━━━━━ Provided text ━━━━━

December 17, 1861
And it is a pretty day and the cause of our putting on our new blue clothes is that we went on Brigade drill, twenty four files. Last night there was considerable excitement in camp last night by thirty four horse wagon loads of corn coming in from within a little distance of Fairfax Courthouse. It is as follows. There was night before last, a great many cavelry went westward and yesterday morning there was about eighty teams it said went by on a forageing expidition. And in an hour or so Mcdowel went by post haste and then last night about dark some of our boys said they seen thirty four horse wagon loads go by. And that the teamsters told them that there was forty more loads to come tomorrow and that there was a strong guard around the field of infantry and cavelry. And they said that the federal killed one sesech and that the secesh fired ten rounds on them and wounded one horse only a little. And once there was fifteen or twenty secesh cavelry come right on to them but as soon as they seen the federals they broke for the brush as fast as their horses would take them.
Well it will soon be drill time and I am ready for it. Well it is three oclock and we have been on review. We was reviewed by Mcdowel. We drilled in marching, firing blank catridges and a great many different moves.
December 19, 1861
And another pretty day. And we went to Manson [Munson’s] Hill or Baileys crossroads either as it is right between the two and I suppose that all of Mcdowels was there at any rate. I think there was as many as fifteen Regts there and we all had twenty rounds of blank catridges. That is the infantry did. There was one regt of Cavelry and three or four Batteries of artillery, each battery containing from four to six cannon. We were the first regiment to fire and then advanced a little, then fired again and advanced again, fired again, then our catridges give out and we fell in the rear. We went through the whole as near as we could I suppose when we get into the battlefield. And I hope that wont be long. We had our knappsacks on our back all day and them packed. With heavy marching, it was pretty hard days work. But I have had harder at home some days. We are getting used to it and it don’t tire us so. There was cannon and infantry firing, cavelry charging. We was about two hours fighting the battle and didnt kill a man. We got home about dark with keen appetites.

━━━━━ Dataset content ━━━━━

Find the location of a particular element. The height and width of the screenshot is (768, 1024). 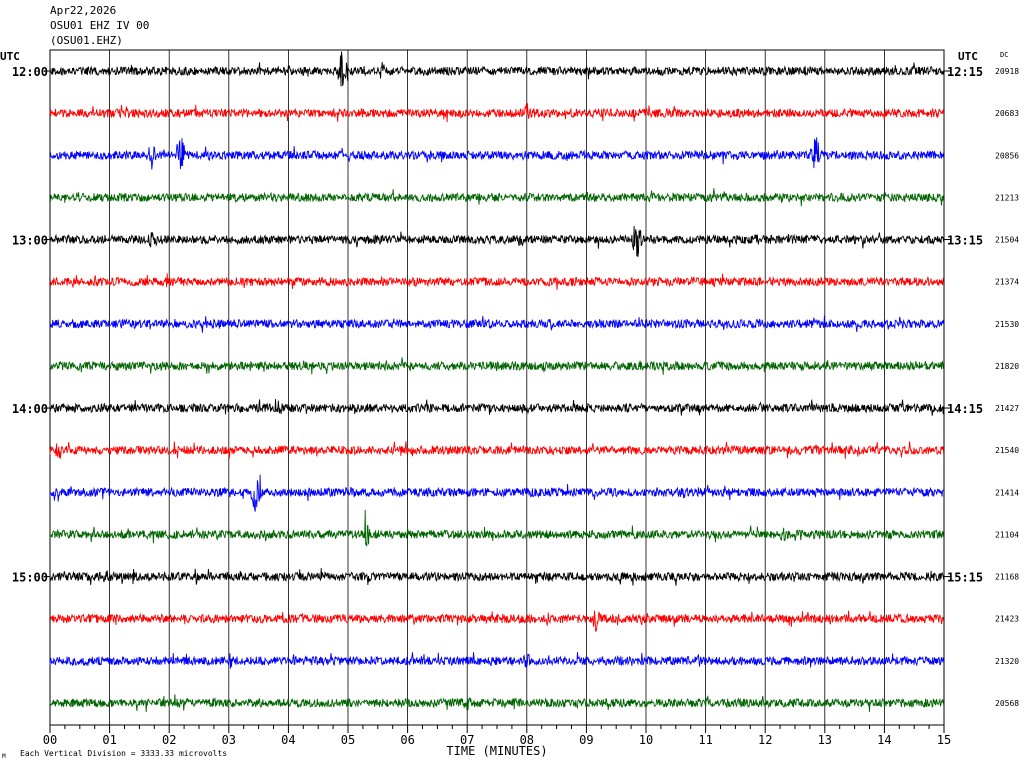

━━━━━

*Study questions*.
a. Answer these questions from the 1861 diary entries, one line each, labeled (i), (ii), (iii):
(i) How many horse wagon loads of corn went by camp on the evening described in the December 17 entry?
(ii) Who reviewed the regiment that afternoon?
(iii) How many rounds of blank cartridges did the infantry have on December 19?
b. Can you turn the paragraph in the 1861 diary entries that opens "And another pretty day." into a bulleted list that keeps its main facts?
c. In the 1861 diary entries, swap "drilled" for "practiced" and write out the passage again. Begin at the words "Well it will" and stop after "many different moves.".

*Your responses*.
a.
(i) Thirty four
(ii) Mcdowel
(iii) Twenty rounds

b.
- On another pretty day, the regiment went to Manson [Munson's] Hill or Baileys crossroads, a spot between the two, probably with all of Mcdowel's command.
- About fifteen regiments were there, and the infantry had twenty rounds of blank cartridges each. One cavalry regiment and three or four artillery batteries of four to six cannon each also took part.
- The regiment fired first. It then advanced and fired in turns until its cartridges ran out, and fell to the rear.
- The exercise followed a real battle as closely as possible, and the writer hopes the real thing won't be long in coming.
- The men carried packed knapsacks all day, which made the heavy marching hard work. The writer has had harder days at home, and the men are getting used to it.
- The mock battle lasted about two hours and included cannon and infantry fire and cavalry charges. No one was killed.
- They got back about dark with keen appetites.

c.
Well it will soon be drill time and I am ready for it. Well it is three oclock and we have been on review. We was reviewed by Mcdowel. We practiced in marching, firing blank catridges and a great many different moves.